É a extrapolação dessa mesma lógica que explica o poder crescente de atração das cidades. A alta densidade populacional das aglomerações urbanas permite que os custos de transação — como o de se movimentar, de se comunicar, de fazer as ideias circularem, de comprar e vender — sejam menores.
Luxo e tradição
O shopping center Iguatemi, de São Paulo, instalado na avenida Faria Lima, região oeste da capital paulista, é o centro de compras com as maiores vendas por metro quadrado do Brasil. Segundo estimativas de Cláudio Guaranys, presidente da consultoria CG Malls, com sede no Rio de Janeiro, cada metro quadrado de loja no Iguatemi, o primeiro shopping do Brasil, inaugurado em 1966, responde por vendas de 45 000 reais por ano.
Embora esteja numa área nobre de São Paulo, seria um exagero dizer que a maior explicação para o seu sucesso é apenas a localização geográfica.
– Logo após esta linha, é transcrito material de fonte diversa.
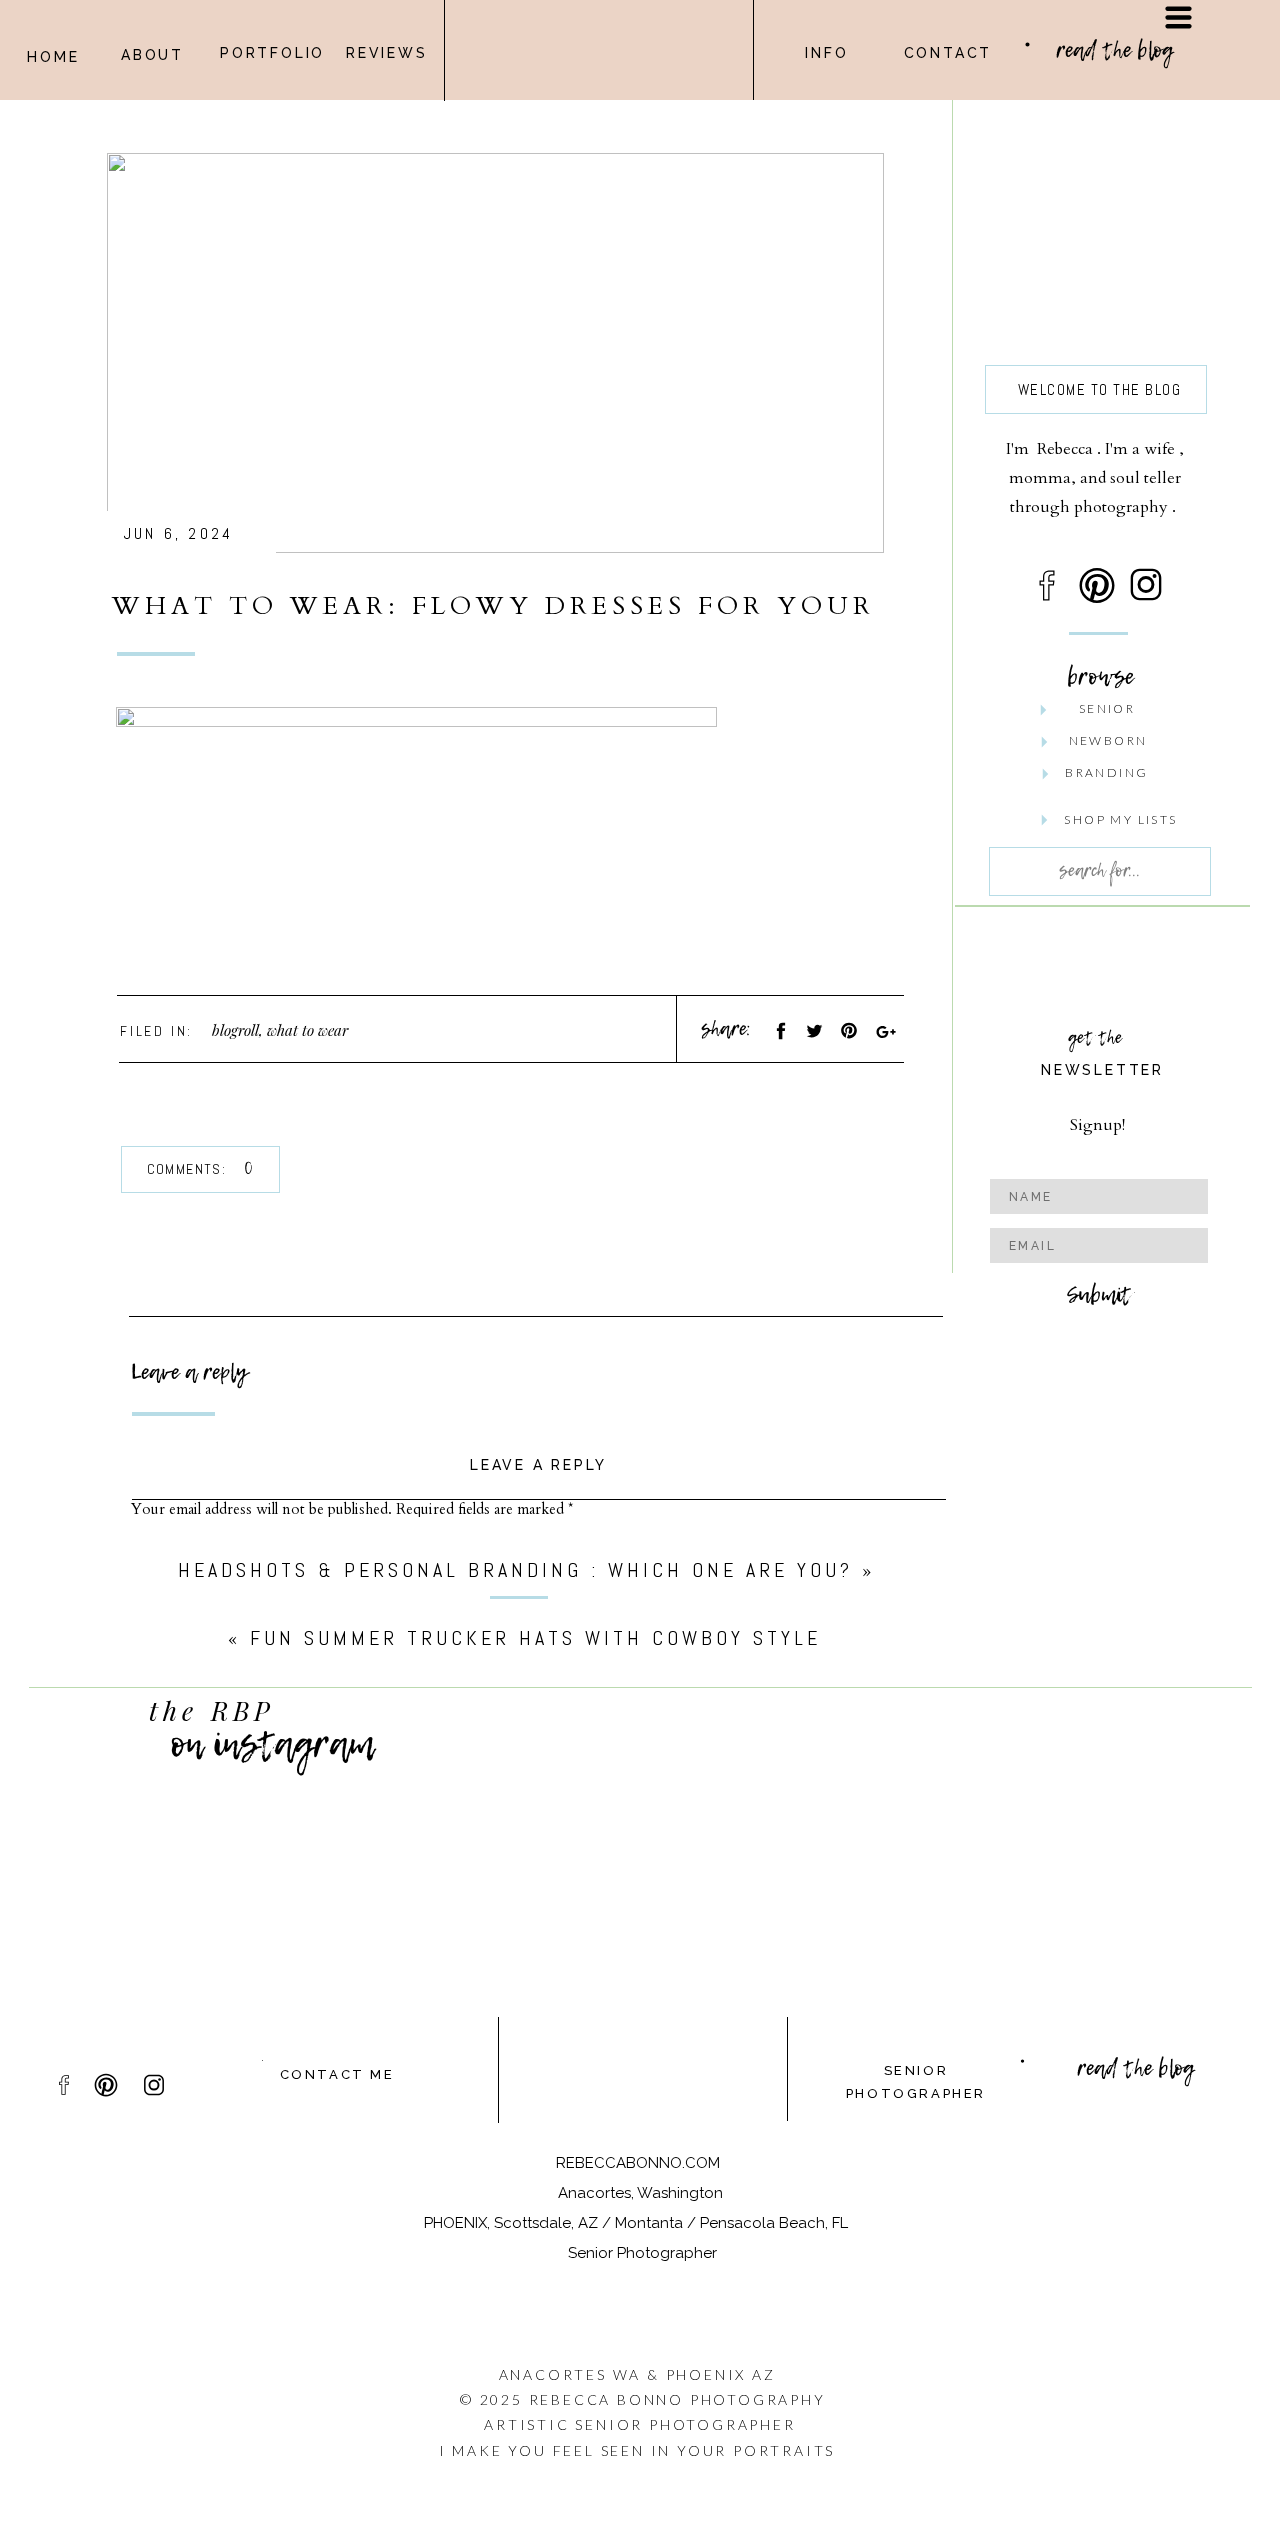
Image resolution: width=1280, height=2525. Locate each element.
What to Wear (307, 1030)
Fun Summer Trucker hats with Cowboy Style (535, 1638)
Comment (168, 1550)
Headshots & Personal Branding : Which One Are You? (515, 1570)
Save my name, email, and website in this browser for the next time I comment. (384, 2045)
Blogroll (235, 1030)
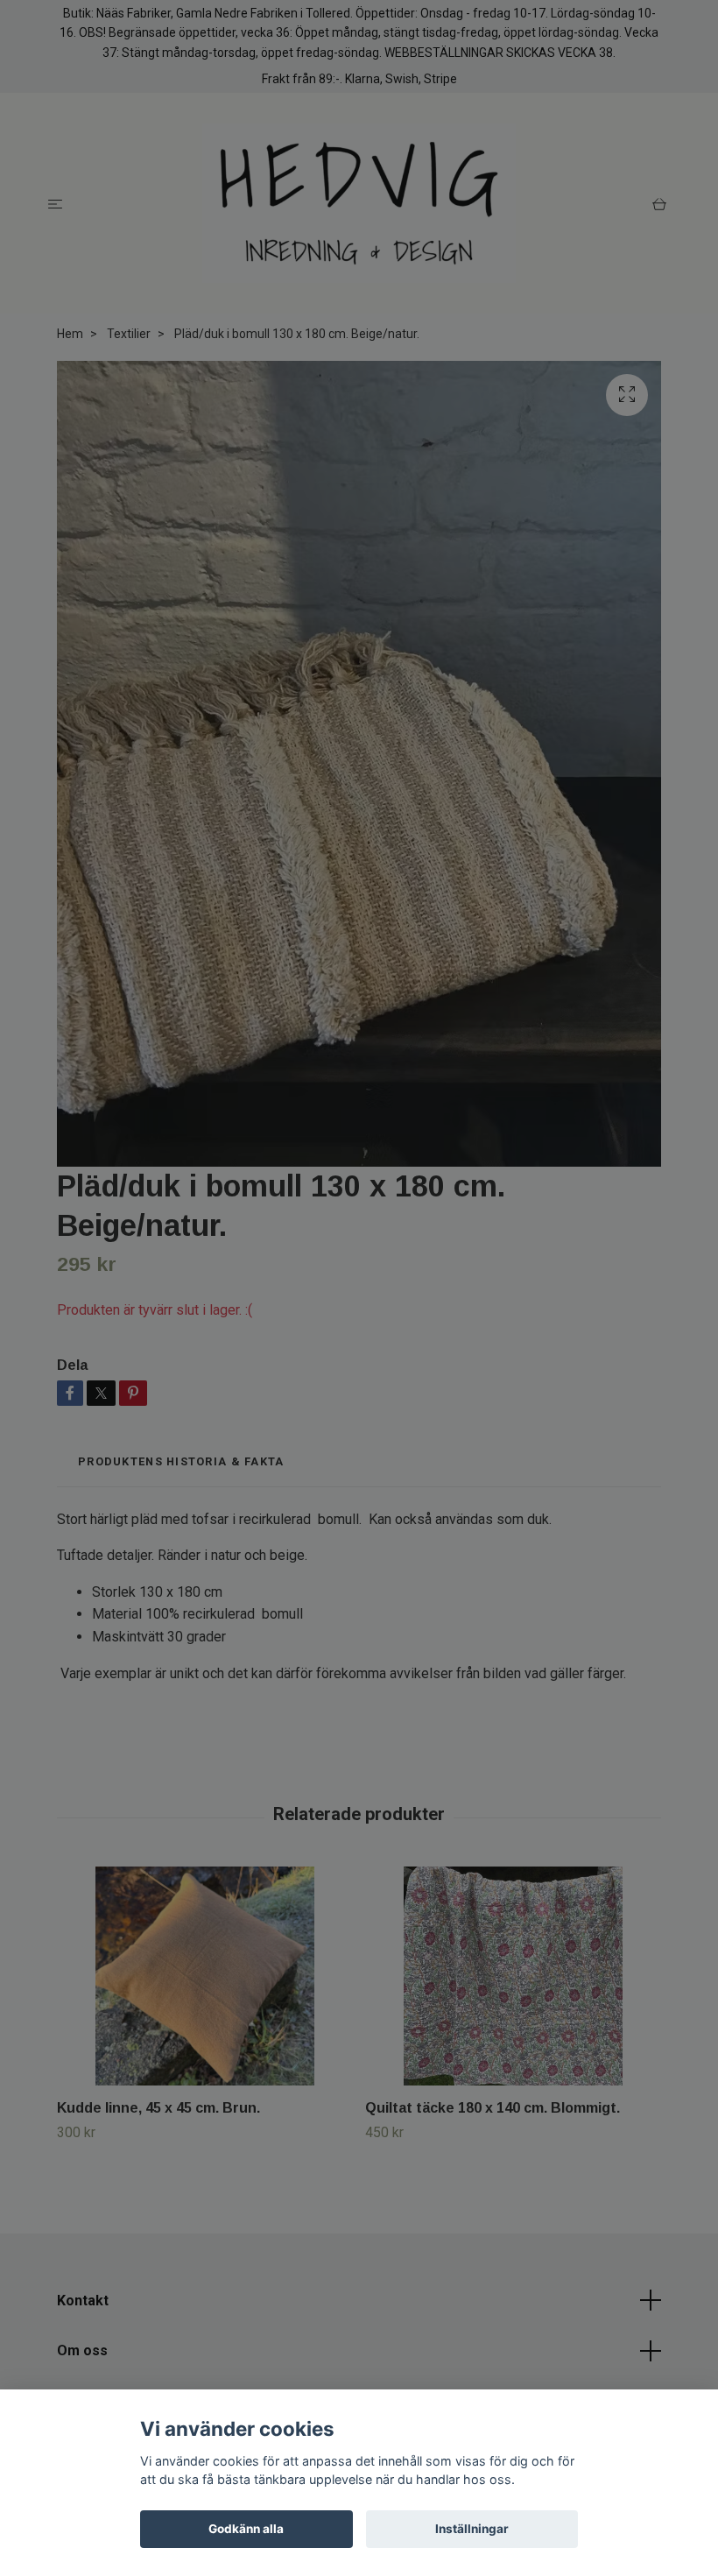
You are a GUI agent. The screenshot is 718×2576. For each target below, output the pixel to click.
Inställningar (472, 2529)
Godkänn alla (246, 2529)
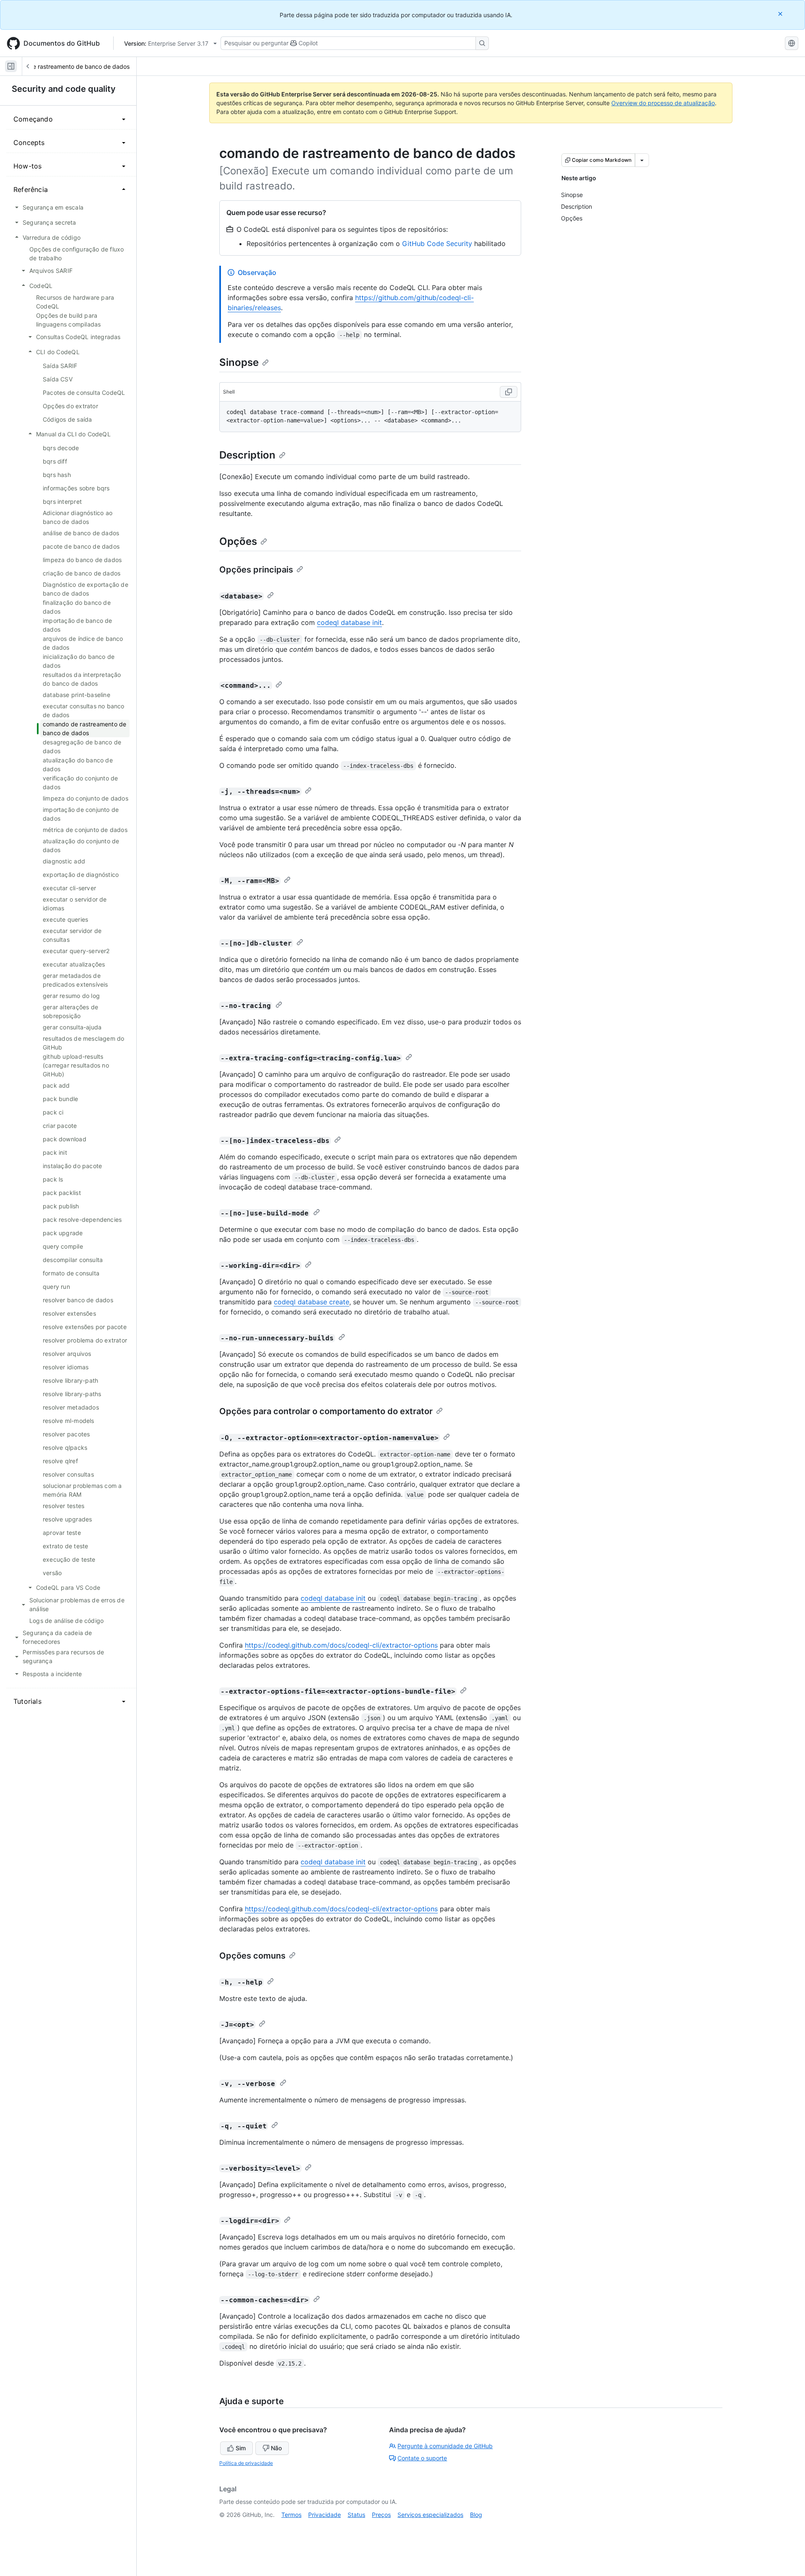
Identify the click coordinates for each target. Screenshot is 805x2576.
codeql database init (349, 622)
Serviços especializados (430, 2514)
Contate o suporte (422, 2458)
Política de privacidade (246, 2463)
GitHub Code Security (437, 243)
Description (247, 455)
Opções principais (256, 570)
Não (276, 2448)
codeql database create (311, 1302)
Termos (291, 2514)
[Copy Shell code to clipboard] (508, 392)
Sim (241, 2448)
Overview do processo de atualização (663, 102)
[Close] (781, 13)
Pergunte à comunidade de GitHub (445, 2445)
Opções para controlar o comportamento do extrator (326, 1411)
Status (356, 2514)
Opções (238, 541)
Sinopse (239, 362)
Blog (476, 2514)
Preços (381, 2514)
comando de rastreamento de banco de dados (66, 66)
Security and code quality (64, 89)
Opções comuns (252, 1956)
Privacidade (324, 2514)
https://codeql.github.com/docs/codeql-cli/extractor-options (341, 1645)
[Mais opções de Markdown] (642, 160)
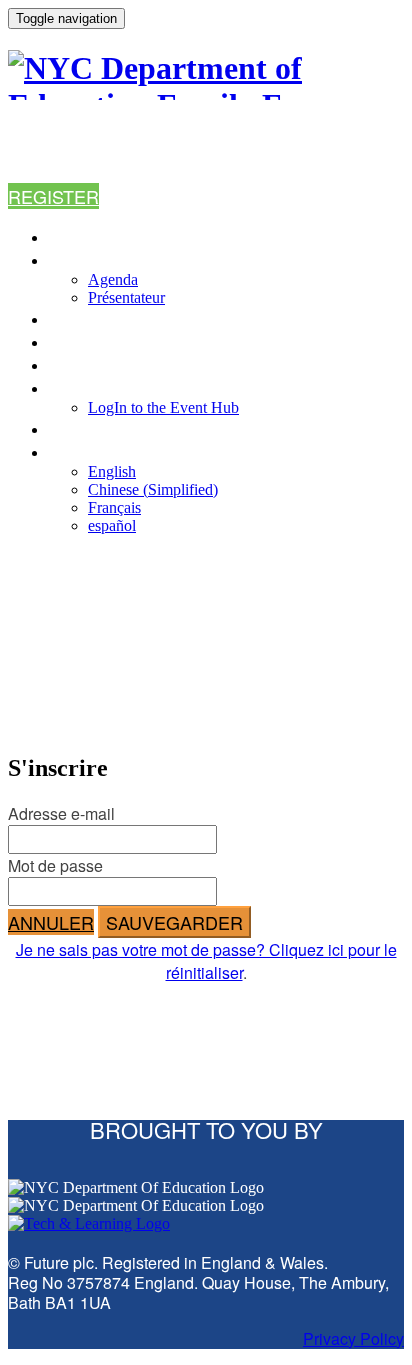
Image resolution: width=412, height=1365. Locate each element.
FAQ (64, 341)
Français (114, 507)
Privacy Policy (353, 1338)
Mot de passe (55, 865)
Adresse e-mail (61, 813)
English (112, 471)
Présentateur (126, 297)
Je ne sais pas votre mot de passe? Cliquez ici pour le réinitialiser (206, 961)
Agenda (82, 259)
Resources (100, 364)
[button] (53, 196)
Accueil (84, 236)
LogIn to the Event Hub (154, 387)
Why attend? (107, 318)
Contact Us (100, 428)
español (112, 525)
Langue (82, 451)
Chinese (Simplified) (153, 489)
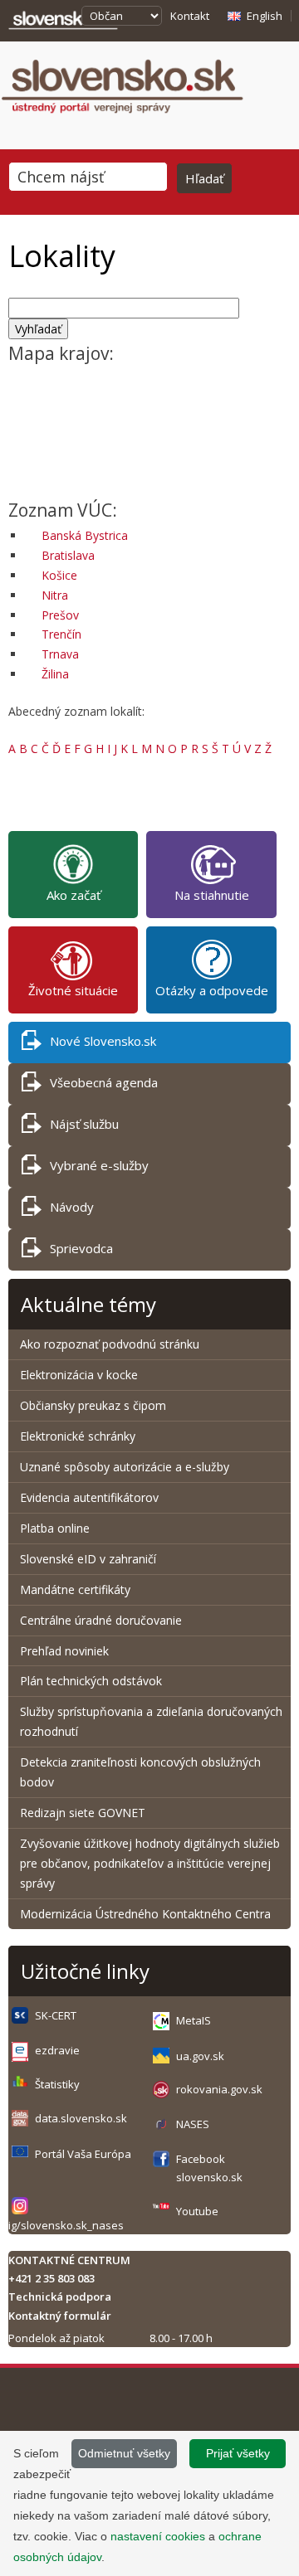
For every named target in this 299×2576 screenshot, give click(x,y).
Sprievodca (81, 1248)
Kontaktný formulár (59, 2315)
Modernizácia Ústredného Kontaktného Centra (145, 1914)
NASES (192, 2124)
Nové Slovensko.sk (103, 1041)
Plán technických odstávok (91, 1681)
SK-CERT (55, 2015)
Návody (72, 1206)
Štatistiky (57, 2084)
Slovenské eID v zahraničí (88, 1559)
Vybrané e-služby (99, 1165)
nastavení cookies (157, 2536)
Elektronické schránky (77, 1436)
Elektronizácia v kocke (79, 1375)
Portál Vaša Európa (83, 2153)
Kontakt (189, 15)
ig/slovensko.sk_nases (66, 2225)
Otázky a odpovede (211, 990)
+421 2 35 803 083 (51, 2278)
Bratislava (68, 555)
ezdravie (57, 2050)
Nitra (55, 595)
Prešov (60, 615)
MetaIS (193, 2020)
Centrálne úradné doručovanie (101, 1620)
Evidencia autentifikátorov (89, 1497)
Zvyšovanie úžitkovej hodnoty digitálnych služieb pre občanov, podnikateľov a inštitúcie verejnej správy (150, 1863)
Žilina (55, 674)
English (264, 15)
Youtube (197, 2211)
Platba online (55, 1528)
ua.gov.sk (200, 2056)
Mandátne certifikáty (75, 1589)
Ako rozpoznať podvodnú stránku (111, 1344)
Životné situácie (73, 990)
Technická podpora (59, 2296)
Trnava (60, 654)
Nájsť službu (84, 1123)
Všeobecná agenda (104, 1082)
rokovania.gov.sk (219, 2089)
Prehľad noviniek (64, 1651)
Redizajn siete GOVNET (82, 1812)
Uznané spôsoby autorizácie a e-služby (124, 1467)
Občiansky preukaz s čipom (93, 1405)
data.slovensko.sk (81, 2118)
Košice (59, 575)
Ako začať (73, 895)
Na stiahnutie (211, 895)
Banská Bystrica (85, 535)
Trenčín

Seus clientes não se resumem aos que moram e trabalham nas imediações. O shopping — pioneiro em oferecer pequenos confortos hoje disseminados pelo segmento, como salas de cinema com lugar marcado — concentra marcas de luxo como Burberry, Chanel, Salvatore Ferragamo, Christian Louboutin, Tiffany e Louis Vuitton.
No centro do seu piso térreo, há um Gero Caffé, uma das marcas de restaurante do Grupo Fasano. No 9o andar, fica uma unidade do badalado salão de cabeleireiros Studio W. Com um fluxo médio diário de 50 000 pessoas — boa parte delas endinheirada —, o Iguatemi acaba atraindo redes não necessariamente ligadas ao mercado do luxo, como a Fast Shop, apontada pela Euromonitor como a varejista de eletroeletrônicos que mais fatura por metro quadrado no país.
Não por coincidência, EXAME apurou que sua loja campeã, com faturamento anual estimado em 300 000 reais por metro quadrado, fica no shopping (procurada, a empresa não quis dar entrevista).
O preço do sucesso
Invariavelmente, uma loja campeã enfrenta um aluguel nas alturas. “Hoje nosso aluguel é um dos mais altos do mundo”, diz Carlos Jereissati Filho, presidente da Iguatemi Empresa de Shopping Centers. Segundo a consultoria Cushman & Wakefield, trata-se, mais precisamente, do 11o endereço comercial mais caro do planeta.
Pontos de fluxo privilegiado custam muito mais que os outros — muitas vezes, separados por alguns metros de distância. Dentro de um shopping, seja um dedicado ao público de baixa renda, seja um focado na classe A, o aluguel de espaços próximos de escadas rolantes ou de lojas âncoras pode sair três vezes mais caro, calcula Manuel Puig, diretor da divisão de varejo da consultoria Jones Lang LaSalle, com sede em São Paulo.
A relação é a mesma para lojas de rua. Varejistas asseguram que lojas instaladas nas chamadas esquinas “positivas” — aquelas que ficam depois de um cruzamento — faturam mais. O motivo seria a maior visibilidade dos prédios localizados nesses pontos para quem está dirigindo. “Aluguéis caros exigem um esforço adicional das lojas para rentabilizar cada metro quadrado de espaço”, afirma Meika Nakamura, analista da Euromonitor.
Estima-se que, para manter-se economicamente viável, um supermercado não deva gastar mais do que o equivalente a 2,5% de suas vendas em aluguel, condomínio e impostos imobiliários. Para uma loja de eletroeletrônicos, a taxa é de 3,5%. Essa regra, porém, é muitas vezes deixada de lado quando se trata de um ponto campeão.
“Sob certas circunstâncias, o lugar é muito mais marketing do que de resultado”, afirma Marcos Gouvêa de Souza, da consultoria GS&MD, de São Paulo. Em outras palavras, pode valer a pena pagar o preço, desde que, ao final das contas, o varejista consiga alcançar mais clientes. Como costumava dizer Sam Walton, fundador do Walmart, maior rede de varejo do mundo, o consumidor é o verdadeiro chefe, a pessoa que pode demitir todo mundo se decidir comprar na loja ao lado.